I'm developing an application that, in summary, uses MQTT to send sensor values to a broker to later visualize that data in a dashboard web application. I have five microcontrollers connected to the broker and I've set up a server certificate for the broker and client certificates for each microcontroller.

The problem is that, in the mosquitto.conf file I require the use of client certificates for the clients that want to connect, so if I want to subscribe to a topic from my web application I need a client certificate. I'm trying to find the right approach for accomplishing this, but it seems that having a certificate and key in a machine you cannot control is a big security risk.

It would be ideal if someone knew a way of tweaking the mosquitto configuration file or establish some kind of exception (maybe similar to ACL's) to only require client certificates for certain clients (in my case, the microcontrollers) and use username@password for the others (web clients).
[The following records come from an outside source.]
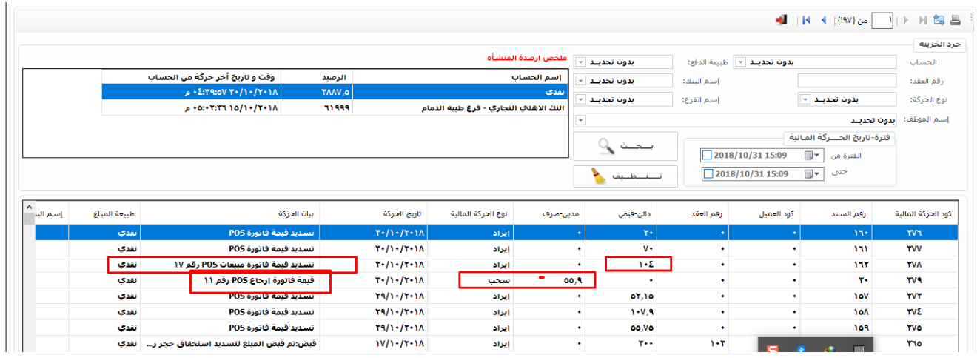Viewport: 980px width, 358px height.
Task: Click the refresh data icon beside the printer
Action: coord(939,20)
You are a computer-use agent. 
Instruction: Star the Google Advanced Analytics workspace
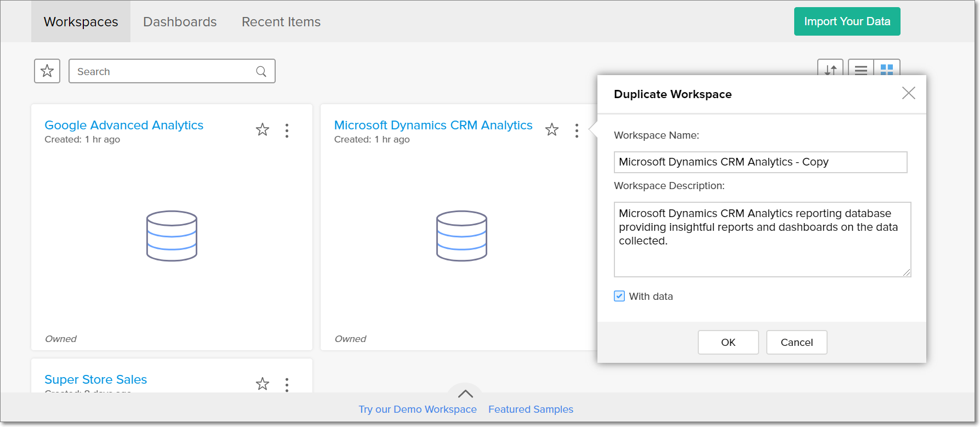pyautogui.click(x=263, y=130)
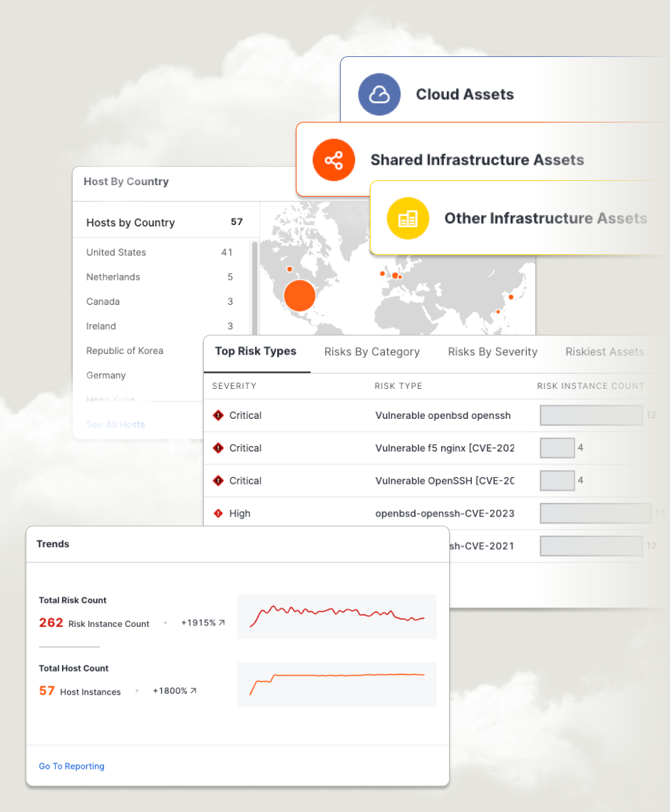Click the yellow Other Infrastructure building icon
The width and height of the screenshot is (670, 812).
408,219
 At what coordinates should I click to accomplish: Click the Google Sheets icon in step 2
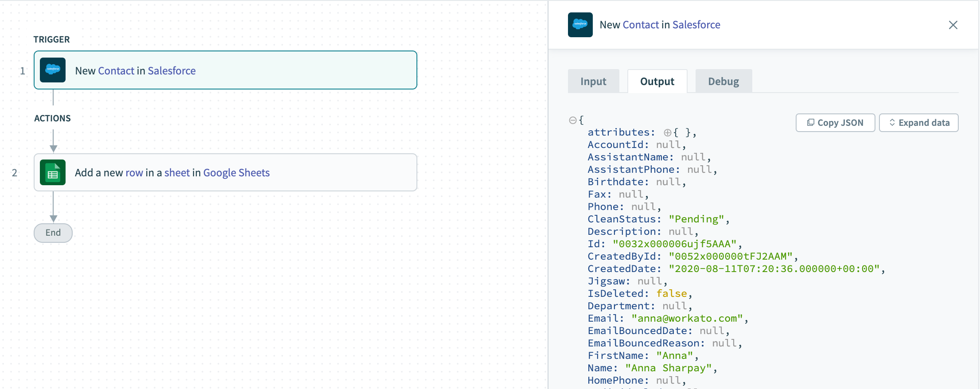pyautogui.click(x=53, y=172)
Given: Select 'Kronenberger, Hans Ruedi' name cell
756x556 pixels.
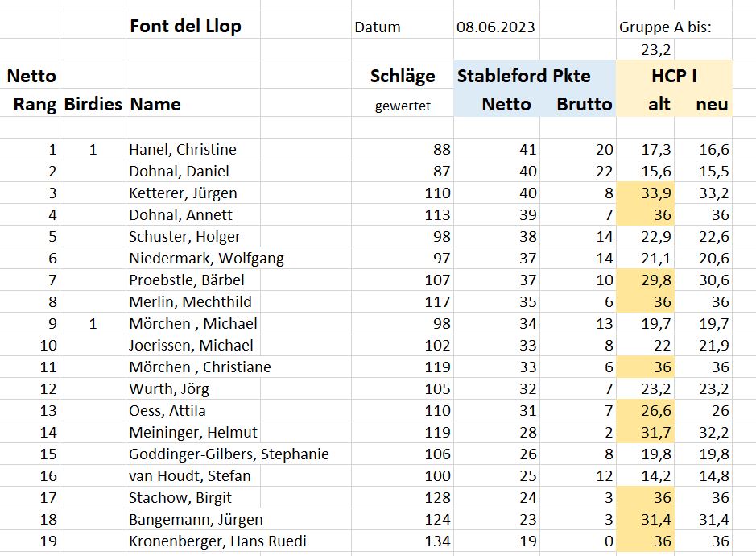Looking at the screenshot, I should click(x=217, y=541).
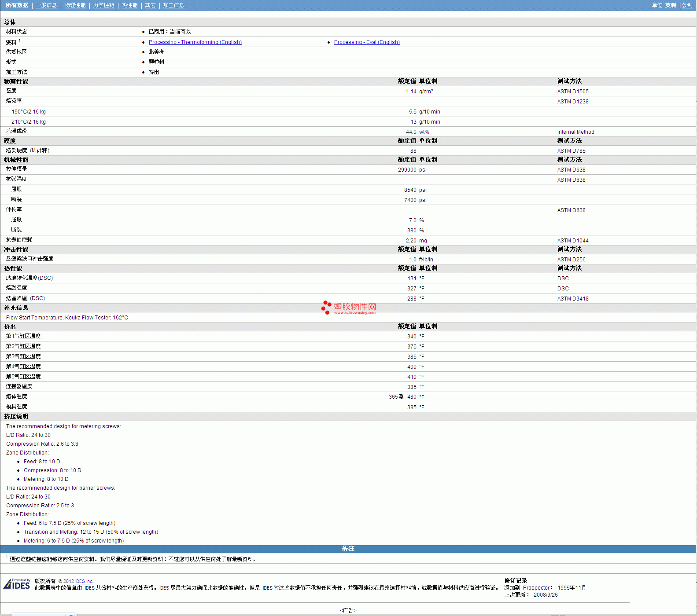
Task: View the 加工信息 tab
Action: coord(173,5)
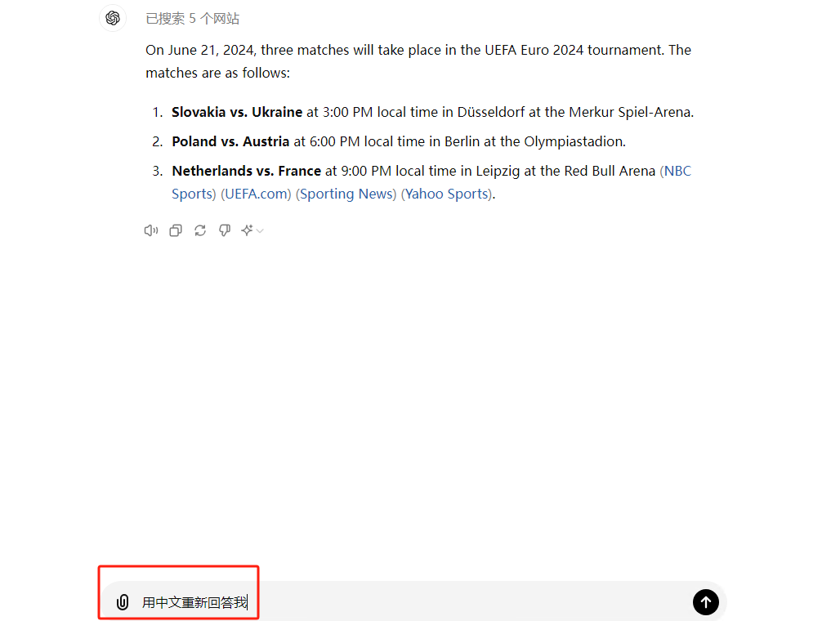840x621 pixels.
Task: Expand the chevron beside the sparkle icon
Action: pyautogui.click(x=260, y=231)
Is it possible to do such a thing?

Any help would be much appreciated

EDIT (regarding @hardillb 's answer)

My mosquitto.conf:

pid_file /var/run/mosquitto.pid

persistence true
persistence_location /var/lib/mosquitto/

log_dest file /var/log/mosquitto/mosquitto.log

include_dir /etc/mosquitto/conf.d

per_listener_settings true

listener 9873
protocol websockets
#http_dir /home/jamengual/Desktop/UIB/TFG/mqtt/webAPP
cafile /etc/mosquitto/ca_certificates/ca.crt
keyfile /etc/mosquitto/certs/server.key
certfile /etc/mosquitto/certs/server.crt

listener 8883
cafile /etc/mosquitto/ca_certificates/ca.crt
keyfile /etc/mosquitto/certs/server.key
certfile /etc/mosquitto/certs/server.crt
require_certificate true

The "per_listener_settings true" makes the server go to an active(exited) state. From the mosquitto.conf guide:

Talking about authentication mechanisms:

Both certificate and PSK based encryption are configured on a per-listener basis.

Talking about the per_listener_settings options:

per_listener_settings [ true | false ]

    If true, then authentication and access control settings will be controlled on a per-listener basis. The following options are affected:

    password_file, acl_file, psk_file, allow_anonymous, allow_zero_length_clientid, auth_plugin, auth_opt_*, auto_id_prefix.
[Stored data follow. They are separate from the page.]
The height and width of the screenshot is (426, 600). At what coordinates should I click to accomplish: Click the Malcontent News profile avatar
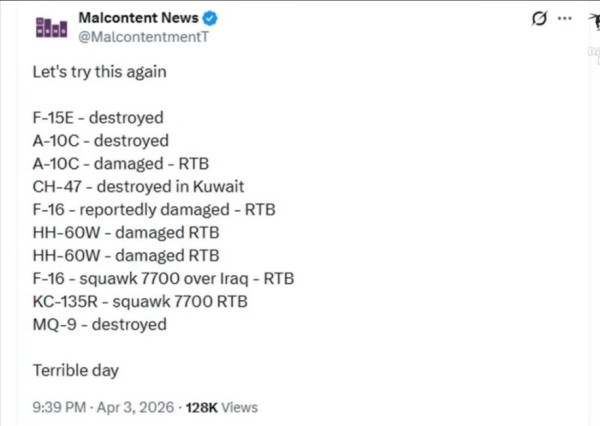[x=50, y=27]
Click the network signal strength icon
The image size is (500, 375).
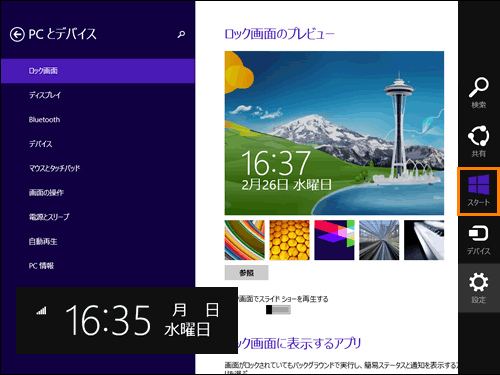41,310
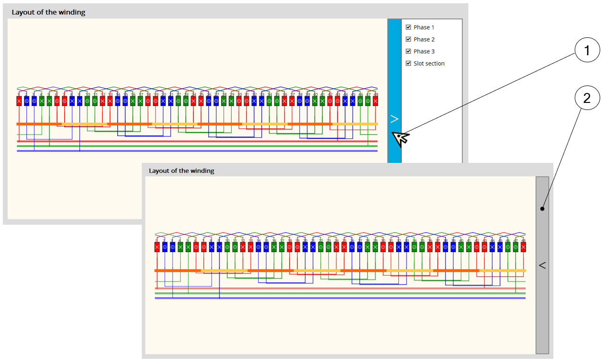Uncheck the Phase 1 checkbox
604x364 pixels.
(408, 27)
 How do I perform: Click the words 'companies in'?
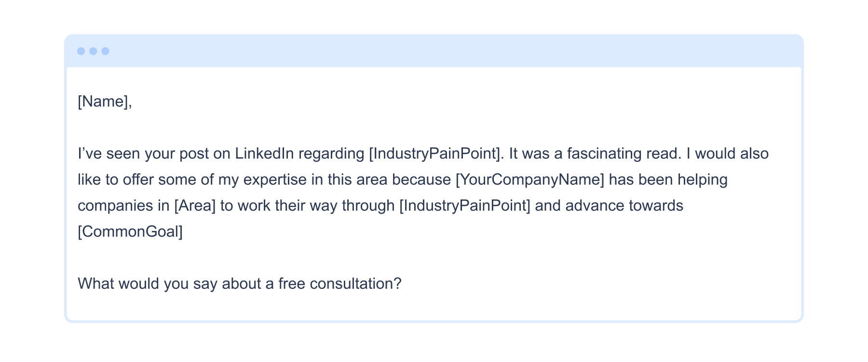coord(123,206)
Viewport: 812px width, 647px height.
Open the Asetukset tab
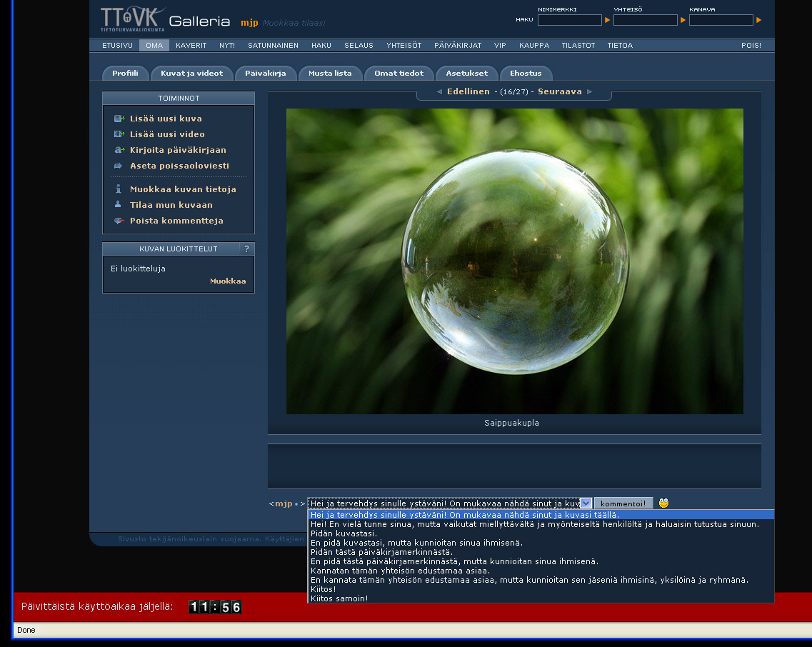(x=466, y=74)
So I understand that the per_listener_settings option might not be necessary for the require_certificate part. However, I still need it to configure the usernames and passwords for the websockets.
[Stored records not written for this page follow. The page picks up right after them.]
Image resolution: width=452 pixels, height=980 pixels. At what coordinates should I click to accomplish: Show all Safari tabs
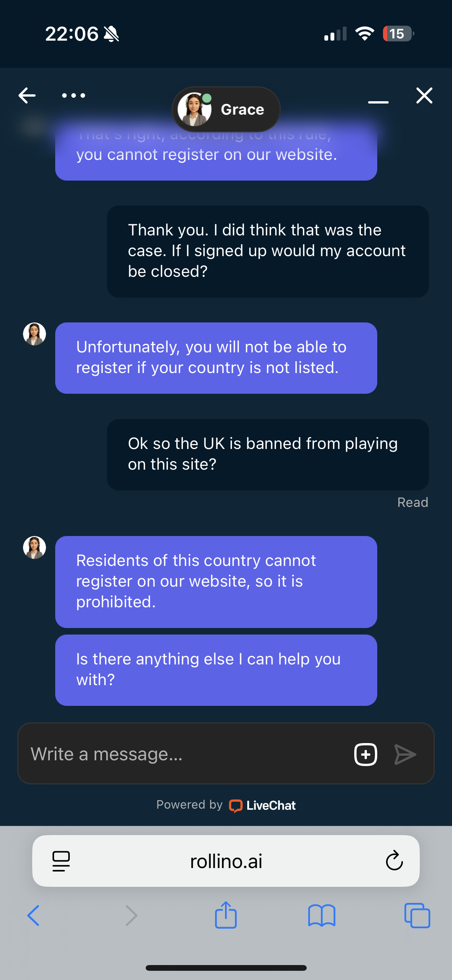[417, 916]
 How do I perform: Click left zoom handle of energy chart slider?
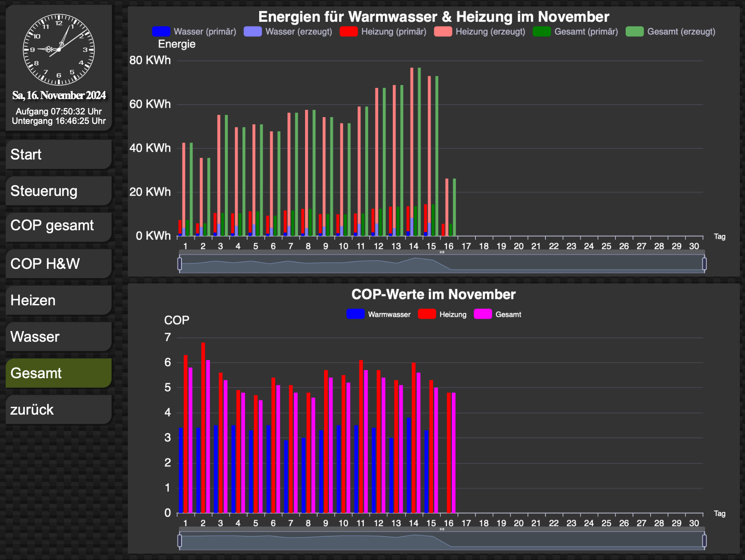pos(180,264)
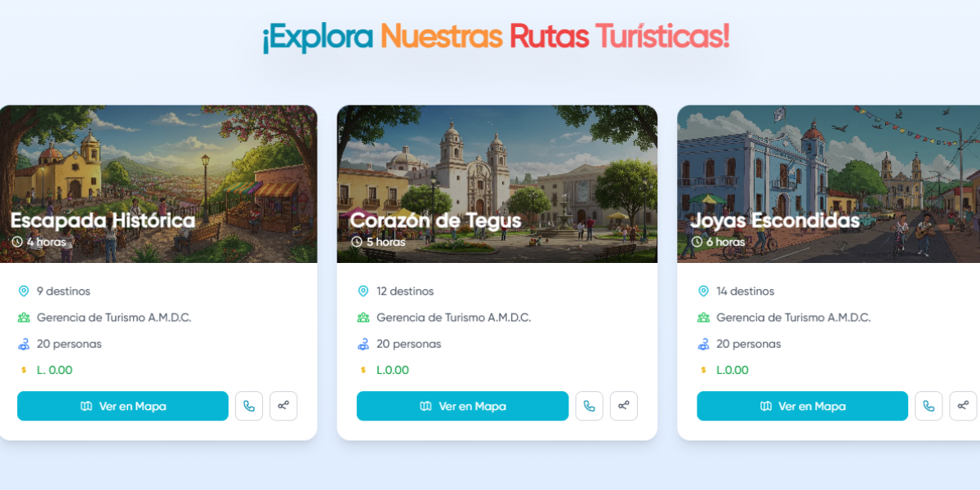Viewport: 980px width, 490px height.
Task: Click the phone icon on Corazón de Tegus card
Action: coord(590,406)
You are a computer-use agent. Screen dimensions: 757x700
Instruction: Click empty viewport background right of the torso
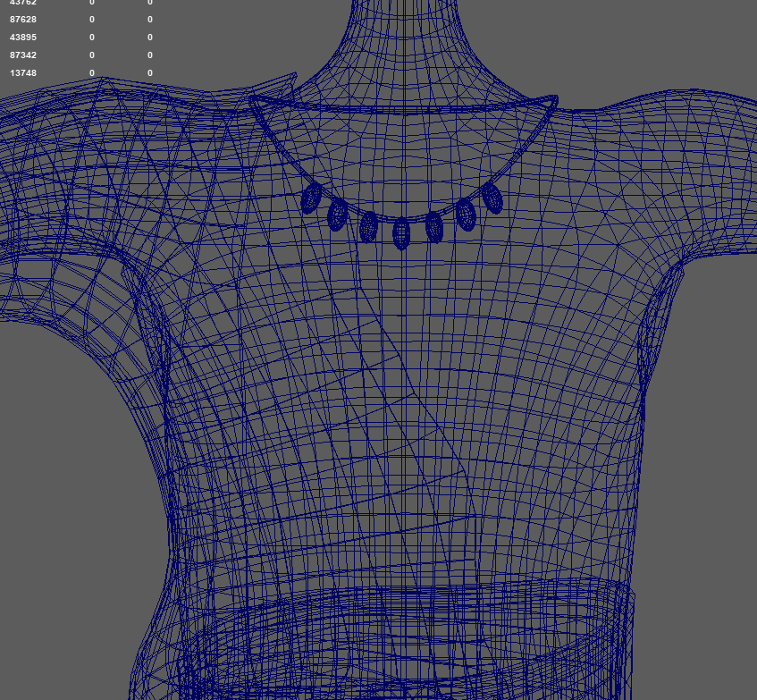coord(706,447)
Is there something wrong with my configuration file?

Link to my question about how to store client certificates and keys in the client's machine

1

1 Answers

2
votes

Mosquitto allows you to have multiple listeners per broker that all share the same topic space.

Listeners can support native MQTT, MQTT over Websockets (including Websockets over TLS) and MQTT over TLS.

It also has the per_listener_settings option which allows you to specify different authentication options for different listeners. This option was added in mosquitto version 1.5.

So in this case, you can create a MQTT over TLS listener and use client certificates to authenticate those users (devices) and a MQTT over Websocket listener that will use username/password authentication.

e.g. something like this (but probably using a authentication plugin rather than acl/password files)

per_listener_settings true

listener 1884
cafile /path/to/ca
certfile /path/to/cert
keyfile /path/to/key
require_certificate true
acl_file /path/to/acl_file

listener 8883
protocol websockets
acl_file /path/to/acl_file
password_file /path/to/password

You can also include the ca_file, cert_file and key_file options for the websocket listener, to enable Websockets over TLS (but don't use the require_certificate because browser side client certificate handling for websockets is not a great experience, as they don't ask which to use). But normally I would normally use something like NGINX to proxy for the websocket listener and also do the TLS termination.